I cinesi a cosa puntano? Vogliono essere autosufficienti in questo campo?
Ciascuno gioca la sua partita. La Cina sta mettendo molti soldi per cercare di aumentare le competenze a livello produttivo di un paio di aziende di Stato, le stesse che hanno realizzato i chips per Huawei a 7 nanometri. E sta investendo su tecnologie alternative per la produzione di semiconduttori basata su fotoni e non sulla tecnologia litografica, che è quella che c’è in Occidente ed è di matrice olandese. Inoltre, sta lavorando con Giappone e Sud Corea, i vicini di casa, per costruire alleanze. Questi Paesi, per quanto timorosi della Cina, sanno benissimo che non possono sopravvivere senza esportare lì. Pechino, insomma, gioca le carte su più tavoli.
Quindi stanno cercando una tecnologia tutta loro che li renda indipendenti dal resto del mondo?
Stanno facendo come con l’automobile: quando hanno capito che con l’endotermico non avrebbero mai colmato il gap sono andati sull’elettrico, concentrando risorse mostruose su questo, tanto che ora sono più avanti degli occidentali. Probabilmente stanno cercando di investire su tecnologie alternative, anche se nel frattempo hanno bisogno anche di rivolgersi alle aziende di altri Paesi.
La preoccupazione degli americani è essenzialmente militare? Oppure ci sono anche altri aspetti da tenere in considerazione?
Certamente c’è questo elemento, ma mi permetto di dire che gli americani non hanno la predisposizione culturale ad accettare altri soggetti che dialoghino alla pari con loro. Le cose vanno bene quando comandano loro e gli altri eseguono.
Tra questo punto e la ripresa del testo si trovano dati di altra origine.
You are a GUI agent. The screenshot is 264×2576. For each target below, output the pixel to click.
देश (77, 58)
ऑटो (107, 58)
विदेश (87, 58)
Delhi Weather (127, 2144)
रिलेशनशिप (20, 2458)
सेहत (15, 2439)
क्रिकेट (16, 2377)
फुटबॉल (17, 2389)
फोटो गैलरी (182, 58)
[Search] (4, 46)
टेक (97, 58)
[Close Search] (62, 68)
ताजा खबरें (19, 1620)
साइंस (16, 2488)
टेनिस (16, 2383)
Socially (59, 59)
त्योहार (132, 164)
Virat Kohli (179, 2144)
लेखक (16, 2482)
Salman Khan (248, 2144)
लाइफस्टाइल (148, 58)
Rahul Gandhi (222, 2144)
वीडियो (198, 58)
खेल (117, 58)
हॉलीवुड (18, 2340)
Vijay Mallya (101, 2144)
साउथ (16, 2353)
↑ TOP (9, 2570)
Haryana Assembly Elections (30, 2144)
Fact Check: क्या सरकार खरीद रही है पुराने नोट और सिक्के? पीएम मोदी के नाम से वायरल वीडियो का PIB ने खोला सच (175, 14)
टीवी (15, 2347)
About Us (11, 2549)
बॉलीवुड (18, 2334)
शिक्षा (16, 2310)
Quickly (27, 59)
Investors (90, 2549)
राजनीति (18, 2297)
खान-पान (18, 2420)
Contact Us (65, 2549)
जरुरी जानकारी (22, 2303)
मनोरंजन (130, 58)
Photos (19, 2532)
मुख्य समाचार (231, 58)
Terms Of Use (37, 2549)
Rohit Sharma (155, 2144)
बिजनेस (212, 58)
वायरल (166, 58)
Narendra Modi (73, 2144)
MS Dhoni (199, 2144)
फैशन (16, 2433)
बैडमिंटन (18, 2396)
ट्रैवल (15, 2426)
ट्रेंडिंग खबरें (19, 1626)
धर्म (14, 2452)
A scanso di equivoci: sono filoamericano e filoccidentale, ma non mi pare che con questo atteggiamento stiamo ottenendo consensi come Occidente: i Paesi in via di sviluppo si stanno progressivamente spostando verso la Cina e la Russia. La democrazia è un attrattore modesto per molti di loro: per noi è il paradiso, ma dobbiamo capire che molte altre nazioni hanno bisogni basici, come mangiare e svilupparsi. Non ci si può arroccare dicendo che noi siamo il migliore dei mondi possibili.
In termini di scenario cosa ci dobbiamo aspettare? Gli americani continueranno a fare pressioni sui partner occidentali perché non collaborino con i cinesi?
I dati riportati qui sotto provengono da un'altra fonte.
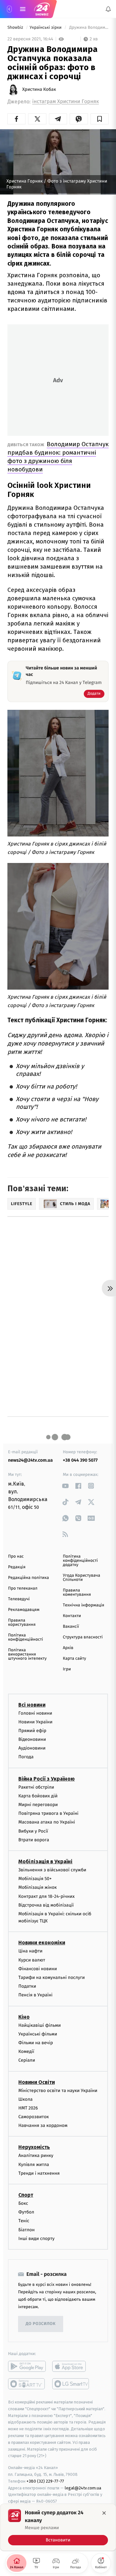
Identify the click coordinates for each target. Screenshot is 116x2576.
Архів (68, 1648)
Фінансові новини (37, 1968)
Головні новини (35, 1713)
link (65, 1485)
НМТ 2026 (28, 2108)
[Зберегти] (99, 119)
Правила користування (21, 1622)
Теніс (23, 2221)
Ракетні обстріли (36, 1787)
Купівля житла (33, 2164)
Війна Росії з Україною (46, 1779)
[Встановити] (58, 2527)
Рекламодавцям (23, 1610)
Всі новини (31, 1705)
Se gli USA vanno in mano a Trump, l’Europa esploderà. Mentre tiene banco il tema dei dazi europei sulle vetture elettriche cinesi, il ministro dell’Economia tedesco è andato subito a Pechino. E la Cina finora ha solo fatto finta di mettere qualche dazio, irrilevante, sulla carne di maiale. Se li mettesse sulle automobili, la Germania esploderebbe, se li mettesse sul lusso, la stessa sorte toccherebbe alla Francia. È bello parlare di valori ma poi le persone devono mangiare. Se vanno in crisi settori che danno da vivere a milioni di persone, la tenuta dei governi è a rischio, con forze estremiste che in ciascun Paese potrebbero prendere il consenso. È una dinamica quasi ingegneristica: se la pressione che si sta esercitando sull’Europa cresce ulteriormente, con l’arrivo di Trump e i dazi cinesi, chi ne farà le spese sarà il costrutto europeo.